Born in Bognor Regis, England, he was the second son of the landowner Haskett Smith (1813–1895) of Goudhurst and his wife Anne nee Davies; the cricketer Algernon Haskett-Smith was his elder brother. He was educated at Eton College where he excelled at athletics. He matriculated at Trinity College, Oxford in 1879, graduating B.A. in 1882 and M.A. in 1887. At Oxford he attained a long jump unofficial world record of 25.5 feet.

Haskett Smith was called to the bar at Lincoln's Inn in 1885. There is no indication that he worked as a barrister.

==Climber==
On a university reading party at Aber, Wales in 1880, Haskett Smith became interested in exploring local cliffs, and in 1881 he journeyed to the Lake District and took a room at the inn at Wasdale Head, staying there for two months, meeting Frederick Herman Bowring, an enthusiastic fell-scrambler some forty years older, and, in essence, becoming Bowring's protégé. Bowring had also been an athlete in his university days, reaching 21 feet in the long jump in the 1840s.

By the following summer, Haskett Smith had begun to record his efforts – which were more akin to what we now think of as rock climbing than to the exposed scrambles of previous generations. His most famous climb was his 1886 first ascent of the Napes Needle, which he accomplished, by himself, without any sort of protective devices - eschewing the use of ropes, spikes, and ladders as aids required by inferior climbers. His climbing style was muscular and gymnastic, similar to that of Owen Glynne Jones, Haskett Smith's successor - after 1895 - as leading British rock climber.

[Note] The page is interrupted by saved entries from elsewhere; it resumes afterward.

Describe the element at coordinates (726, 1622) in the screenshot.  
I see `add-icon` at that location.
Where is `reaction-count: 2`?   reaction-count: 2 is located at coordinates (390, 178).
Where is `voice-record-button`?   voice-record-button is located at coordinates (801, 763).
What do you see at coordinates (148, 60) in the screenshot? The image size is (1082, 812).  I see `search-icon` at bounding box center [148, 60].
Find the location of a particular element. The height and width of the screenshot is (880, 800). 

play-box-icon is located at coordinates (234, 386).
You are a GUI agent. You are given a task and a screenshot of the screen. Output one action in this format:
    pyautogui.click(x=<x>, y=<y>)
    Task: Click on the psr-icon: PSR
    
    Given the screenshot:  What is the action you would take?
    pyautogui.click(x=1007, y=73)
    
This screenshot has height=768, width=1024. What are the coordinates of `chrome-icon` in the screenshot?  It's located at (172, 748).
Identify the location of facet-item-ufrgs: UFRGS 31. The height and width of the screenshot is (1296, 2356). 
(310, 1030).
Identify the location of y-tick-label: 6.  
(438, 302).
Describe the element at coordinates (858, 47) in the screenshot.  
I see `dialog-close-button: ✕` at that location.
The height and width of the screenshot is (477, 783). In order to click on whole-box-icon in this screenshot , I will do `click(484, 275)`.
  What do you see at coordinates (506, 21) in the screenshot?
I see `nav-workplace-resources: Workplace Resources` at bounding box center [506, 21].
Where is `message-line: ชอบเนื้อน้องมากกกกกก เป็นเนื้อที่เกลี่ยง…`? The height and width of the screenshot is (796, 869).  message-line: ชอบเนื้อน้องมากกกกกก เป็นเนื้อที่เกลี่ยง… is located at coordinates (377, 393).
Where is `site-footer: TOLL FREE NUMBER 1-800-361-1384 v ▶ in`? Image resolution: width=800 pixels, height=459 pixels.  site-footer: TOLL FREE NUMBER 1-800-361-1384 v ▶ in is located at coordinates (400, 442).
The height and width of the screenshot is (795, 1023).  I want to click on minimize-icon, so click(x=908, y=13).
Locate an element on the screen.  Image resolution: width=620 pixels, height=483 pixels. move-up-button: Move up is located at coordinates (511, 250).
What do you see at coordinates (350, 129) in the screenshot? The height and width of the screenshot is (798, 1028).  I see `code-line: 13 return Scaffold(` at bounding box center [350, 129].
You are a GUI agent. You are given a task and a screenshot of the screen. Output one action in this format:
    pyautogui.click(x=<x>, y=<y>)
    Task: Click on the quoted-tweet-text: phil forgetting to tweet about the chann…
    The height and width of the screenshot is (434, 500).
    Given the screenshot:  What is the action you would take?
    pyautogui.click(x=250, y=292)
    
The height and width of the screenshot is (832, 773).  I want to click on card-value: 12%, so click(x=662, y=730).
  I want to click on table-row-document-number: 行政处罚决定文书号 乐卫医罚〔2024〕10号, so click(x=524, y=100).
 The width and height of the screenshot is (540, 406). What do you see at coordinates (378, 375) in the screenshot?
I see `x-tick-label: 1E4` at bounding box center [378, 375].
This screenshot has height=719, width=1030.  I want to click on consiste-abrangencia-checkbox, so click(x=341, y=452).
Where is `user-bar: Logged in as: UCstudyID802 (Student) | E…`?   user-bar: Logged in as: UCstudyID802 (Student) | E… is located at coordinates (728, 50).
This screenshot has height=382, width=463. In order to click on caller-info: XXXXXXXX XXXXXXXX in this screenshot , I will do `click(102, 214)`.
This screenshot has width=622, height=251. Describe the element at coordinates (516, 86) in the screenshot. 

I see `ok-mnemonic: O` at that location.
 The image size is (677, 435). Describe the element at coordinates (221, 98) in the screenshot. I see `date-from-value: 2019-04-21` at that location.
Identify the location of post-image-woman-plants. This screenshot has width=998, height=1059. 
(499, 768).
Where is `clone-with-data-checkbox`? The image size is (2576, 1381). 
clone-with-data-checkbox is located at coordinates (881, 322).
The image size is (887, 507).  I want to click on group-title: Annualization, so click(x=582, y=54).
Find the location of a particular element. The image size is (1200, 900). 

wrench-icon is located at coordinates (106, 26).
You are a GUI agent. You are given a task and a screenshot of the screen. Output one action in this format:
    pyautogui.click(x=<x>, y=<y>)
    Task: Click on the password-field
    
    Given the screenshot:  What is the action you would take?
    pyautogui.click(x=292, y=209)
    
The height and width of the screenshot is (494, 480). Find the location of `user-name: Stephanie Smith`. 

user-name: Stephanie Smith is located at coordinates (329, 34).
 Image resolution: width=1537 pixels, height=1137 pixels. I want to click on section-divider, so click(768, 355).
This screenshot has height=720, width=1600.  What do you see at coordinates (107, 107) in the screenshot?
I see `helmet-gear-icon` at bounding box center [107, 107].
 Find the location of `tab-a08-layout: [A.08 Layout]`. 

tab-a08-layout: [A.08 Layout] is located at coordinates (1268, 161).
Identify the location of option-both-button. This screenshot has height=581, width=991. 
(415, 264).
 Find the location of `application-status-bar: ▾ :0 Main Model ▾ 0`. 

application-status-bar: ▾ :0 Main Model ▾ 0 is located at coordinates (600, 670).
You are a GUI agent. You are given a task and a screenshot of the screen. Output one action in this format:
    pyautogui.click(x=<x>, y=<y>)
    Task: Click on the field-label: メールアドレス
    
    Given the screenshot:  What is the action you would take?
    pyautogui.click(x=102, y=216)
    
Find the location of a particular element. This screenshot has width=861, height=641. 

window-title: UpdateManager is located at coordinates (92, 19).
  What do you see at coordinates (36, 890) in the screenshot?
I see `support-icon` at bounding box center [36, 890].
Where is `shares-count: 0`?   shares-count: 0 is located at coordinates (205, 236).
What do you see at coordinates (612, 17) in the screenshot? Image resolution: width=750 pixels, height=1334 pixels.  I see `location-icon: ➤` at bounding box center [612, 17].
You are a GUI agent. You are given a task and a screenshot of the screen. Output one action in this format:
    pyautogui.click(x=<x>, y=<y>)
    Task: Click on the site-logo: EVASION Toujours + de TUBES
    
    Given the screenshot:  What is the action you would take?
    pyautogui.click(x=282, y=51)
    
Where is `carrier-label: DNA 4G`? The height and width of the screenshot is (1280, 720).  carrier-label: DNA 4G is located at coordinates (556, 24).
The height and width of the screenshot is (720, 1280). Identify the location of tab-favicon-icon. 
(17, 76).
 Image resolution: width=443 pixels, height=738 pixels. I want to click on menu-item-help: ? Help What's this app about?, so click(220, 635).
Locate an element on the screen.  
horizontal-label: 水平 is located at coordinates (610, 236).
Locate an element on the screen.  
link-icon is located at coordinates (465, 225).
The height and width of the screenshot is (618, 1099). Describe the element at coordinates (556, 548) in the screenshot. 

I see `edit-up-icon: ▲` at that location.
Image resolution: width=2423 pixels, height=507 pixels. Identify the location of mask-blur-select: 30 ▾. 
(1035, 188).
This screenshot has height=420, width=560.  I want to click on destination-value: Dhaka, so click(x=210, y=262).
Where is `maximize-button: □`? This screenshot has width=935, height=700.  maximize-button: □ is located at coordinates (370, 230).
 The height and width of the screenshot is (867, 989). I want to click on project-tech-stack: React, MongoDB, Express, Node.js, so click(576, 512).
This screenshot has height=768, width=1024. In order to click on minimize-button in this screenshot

A lifelong devotee of etymologies, and possessing a gift for describing past acquaintances, Haskett Smith delighted in producing rambling and witty pieces about his athletic avocation. For instance, in his description of Bear Rock in "Climbing in the British Isles", the reader divines a subtle poke at the new pastime of bouldering: "a queerly-shaped rock on Great Napes, which in the middle of March, 1889 was gravely attacked by a large party comprising some five or six of the strongest climbers in England. It is a little difficult to find, especially in seasons when the grass is at all long."